Une technologie très complexe et coûteuse est nécessaire pour atteindre ces dimensions microscopiques: des lasers et des dispositifs optiques d’une incroyable précision ainsi que des diamants les plus purs. Un laser capable de produire une lumière suffisamment stable et focalisée est composé de 457 329 pièces, produites par des dizaines de milliers d’entreprises spécialisées dispersées dans le monde entier (une seule «imprimante» à micropuces présentant ces caractéristiques vaut 100 millions de dollars, le dernier modèle devant coûter 300 millions de dollars). Cela signifie que la mise en place d’une usine de puces nécessite un investissement d’environ 20 milliards de dollars, soit en tant que tel le même montant que celui nécessaire pour un porte-avions. Cet investissement doit porter ses fruits dans un délai très court, car en quelques années les puces produites auront été dépassées par un modèle plus avancé, compact et miniaturisé, qui nécessitera des équipements, une architecture et des procédures entièrement nouveaux. (Il existe des limites physiques à ce processus; à l’heure actuelle, nous avons atteint des couches d’une épaisseur de quelques atomes seulement, ce qui explique pourquoi il y a tant d’investissements dans l’informatique quantique, dans laquelle la limite physique de l’incertitude quantique en dessous d’un certain seuil n’est plus une limitation, mais une caractéristique à exploiter.) Aujourd’hui, la plupart des entreprises de semi-conducteurs ne produisent pas du tout de semi-conducteurs; elles se contentent de concevoir et de planifier leur architecture, d’où le nom standard utilisé pour les désigner: fabless («sans fabrication», externalisation de la production). Mais ces entreprises ne sont pas non plus vraiment des entreprises artisanales: pour ne citer que trois exemples, Qualcomm [siège social à San Diego] emploie 45 000 travailleurs et réalise un chiffre d’affaires de 35 milliards de dollars, Nvidia Corporation [siège social Santa Clara] en emploie 22 400 pour un chiffre d’affaires de 27 milliards de dollars, et AMD [siège social aussi à Santa Clara] 15 000 pour 16 milliards de dollars.
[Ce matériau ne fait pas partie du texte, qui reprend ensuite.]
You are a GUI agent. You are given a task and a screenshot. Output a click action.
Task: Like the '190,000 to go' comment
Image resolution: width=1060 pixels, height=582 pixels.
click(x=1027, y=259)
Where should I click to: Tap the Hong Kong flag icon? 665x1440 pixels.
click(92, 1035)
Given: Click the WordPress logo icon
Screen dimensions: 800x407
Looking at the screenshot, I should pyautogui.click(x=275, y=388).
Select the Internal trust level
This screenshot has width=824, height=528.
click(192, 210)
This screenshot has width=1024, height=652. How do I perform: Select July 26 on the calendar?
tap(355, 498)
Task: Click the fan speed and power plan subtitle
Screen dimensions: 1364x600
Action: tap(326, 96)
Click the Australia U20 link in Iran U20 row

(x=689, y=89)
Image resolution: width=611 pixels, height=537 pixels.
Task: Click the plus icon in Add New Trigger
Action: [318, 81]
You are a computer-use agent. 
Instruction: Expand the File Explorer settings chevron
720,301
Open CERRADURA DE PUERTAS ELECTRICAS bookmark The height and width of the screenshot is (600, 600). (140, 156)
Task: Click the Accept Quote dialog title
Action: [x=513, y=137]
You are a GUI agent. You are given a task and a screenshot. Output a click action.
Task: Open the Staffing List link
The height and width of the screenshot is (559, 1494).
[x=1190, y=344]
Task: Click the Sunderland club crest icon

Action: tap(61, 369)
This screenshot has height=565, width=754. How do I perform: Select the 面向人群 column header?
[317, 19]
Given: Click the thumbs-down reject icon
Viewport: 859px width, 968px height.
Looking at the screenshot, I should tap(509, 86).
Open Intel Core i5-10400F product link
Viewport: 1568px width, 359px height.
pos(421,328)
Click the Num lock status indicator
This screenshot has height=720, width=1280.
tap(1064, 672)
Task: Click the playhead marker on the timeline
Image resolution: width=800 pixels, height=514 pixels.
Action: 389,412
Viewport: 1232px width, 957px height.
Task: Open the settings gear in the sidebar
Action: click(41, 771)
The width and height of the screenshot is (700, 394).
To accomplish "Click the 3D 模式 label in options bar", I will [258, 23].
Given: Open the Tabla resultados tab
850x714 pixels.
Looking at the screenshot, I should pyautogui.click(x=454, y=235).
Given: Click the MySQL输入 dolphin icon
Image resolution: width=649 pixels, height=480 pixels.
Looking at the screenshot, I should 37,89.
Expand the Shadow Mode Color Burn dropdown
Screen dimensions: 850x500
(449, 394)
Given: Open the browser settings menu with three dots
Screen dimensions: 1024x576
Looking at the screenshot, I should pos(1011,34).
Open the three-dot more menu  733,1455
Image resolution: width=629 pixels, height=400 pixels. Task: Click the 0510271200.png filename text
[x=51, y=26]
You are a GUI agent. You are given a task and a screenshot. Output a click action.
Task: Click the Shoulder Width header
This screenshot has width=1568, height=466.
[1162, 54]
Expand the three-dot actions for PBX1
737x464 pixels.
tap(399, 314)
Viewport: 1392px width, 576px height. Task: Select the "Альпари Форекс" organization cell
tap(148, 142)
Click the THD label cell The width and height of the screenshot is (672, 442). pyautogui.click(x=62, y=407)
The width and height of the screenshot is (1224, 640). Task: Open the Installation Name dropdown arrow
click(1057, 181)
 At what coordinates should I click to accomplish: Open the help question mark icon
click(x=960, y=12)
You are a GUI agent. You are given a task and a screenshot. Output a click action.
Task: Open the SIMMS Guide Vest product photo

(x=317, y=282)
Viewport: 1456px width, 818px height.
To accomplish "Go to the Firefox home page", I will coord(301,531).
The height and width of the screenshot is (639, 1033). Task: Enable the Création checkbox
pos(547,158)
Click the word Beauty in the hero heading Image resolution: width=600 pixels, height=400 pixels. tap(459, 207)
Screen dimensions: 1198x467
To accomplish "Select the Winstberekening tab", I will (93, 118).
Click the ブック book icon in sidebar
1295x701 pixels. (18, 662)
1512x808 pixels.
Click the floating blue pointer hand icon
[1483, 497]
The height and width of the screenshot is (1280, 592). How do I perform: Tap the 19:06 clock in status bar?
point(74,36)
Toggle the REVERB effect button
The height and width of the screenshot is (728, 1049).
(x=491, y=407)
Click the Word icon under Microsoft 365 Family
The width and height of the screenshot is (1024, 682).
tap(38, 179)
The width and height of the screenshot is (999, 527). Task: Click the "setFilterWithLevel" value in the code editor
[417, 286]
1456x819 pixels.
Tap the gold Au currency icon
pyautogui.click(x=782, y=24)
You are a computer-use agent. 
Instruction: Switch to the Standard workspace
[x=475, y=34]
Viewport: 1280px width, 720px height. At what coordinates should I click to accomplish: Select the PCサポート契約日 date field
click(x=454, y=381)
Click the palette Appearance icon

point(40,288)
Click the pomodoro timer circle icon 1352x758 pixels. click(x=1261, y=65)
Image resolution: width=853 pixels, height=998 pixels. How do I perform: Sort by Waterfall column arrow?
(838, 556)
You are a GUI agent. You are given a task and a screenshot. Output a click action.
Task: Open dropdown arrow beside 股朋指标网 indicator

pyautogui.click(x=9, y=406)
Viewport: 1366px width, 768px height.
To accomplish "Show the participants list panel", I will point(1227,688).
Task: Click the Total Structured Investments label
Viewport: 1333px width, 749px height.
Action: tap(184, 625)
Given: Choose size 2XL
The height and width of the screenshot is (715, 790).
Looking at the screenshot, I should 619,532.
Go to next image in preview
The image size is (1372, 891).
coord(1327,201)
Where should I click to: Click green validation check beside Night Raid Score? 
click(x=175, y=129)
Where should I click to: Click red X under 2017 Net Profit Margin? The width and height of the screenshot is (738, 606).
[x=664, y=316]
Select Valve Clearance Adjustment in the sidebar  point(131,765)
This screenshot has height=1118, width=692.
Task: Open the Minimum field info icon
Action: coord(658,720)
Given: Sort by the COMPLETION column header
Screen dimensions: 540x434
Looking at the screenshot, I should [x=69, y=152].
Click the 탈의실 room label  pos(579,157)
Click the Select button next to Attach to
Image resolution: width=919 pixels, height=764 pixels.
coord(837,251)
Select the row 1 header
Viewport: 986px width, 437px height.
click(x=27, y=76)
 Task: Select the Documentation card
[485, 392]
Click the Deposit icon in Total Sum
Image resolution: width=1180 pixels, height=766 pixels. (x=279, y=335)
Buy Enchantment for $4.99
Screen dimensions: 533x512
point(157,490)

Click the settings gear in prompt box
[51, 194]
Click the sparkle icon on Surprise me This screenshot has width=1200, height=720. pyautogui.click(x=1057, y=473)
C’est dire le paradoxe au cœur de notre modernité technologique: une miniaturisation de plus en plus infinitésimale nécessite des installations de plus en plus macroscopiques, titanesques, à tel point que le Pentagone ne peut même pas se les offrir, malgré son budget annuel de 700 milliards de dollars. Dans le même temps, il faut un niveau d’intégration sans précédent pour assembler des centaines de milliers de composants différents, produits par des technologies différentes, chacune étant hyperspécialisée.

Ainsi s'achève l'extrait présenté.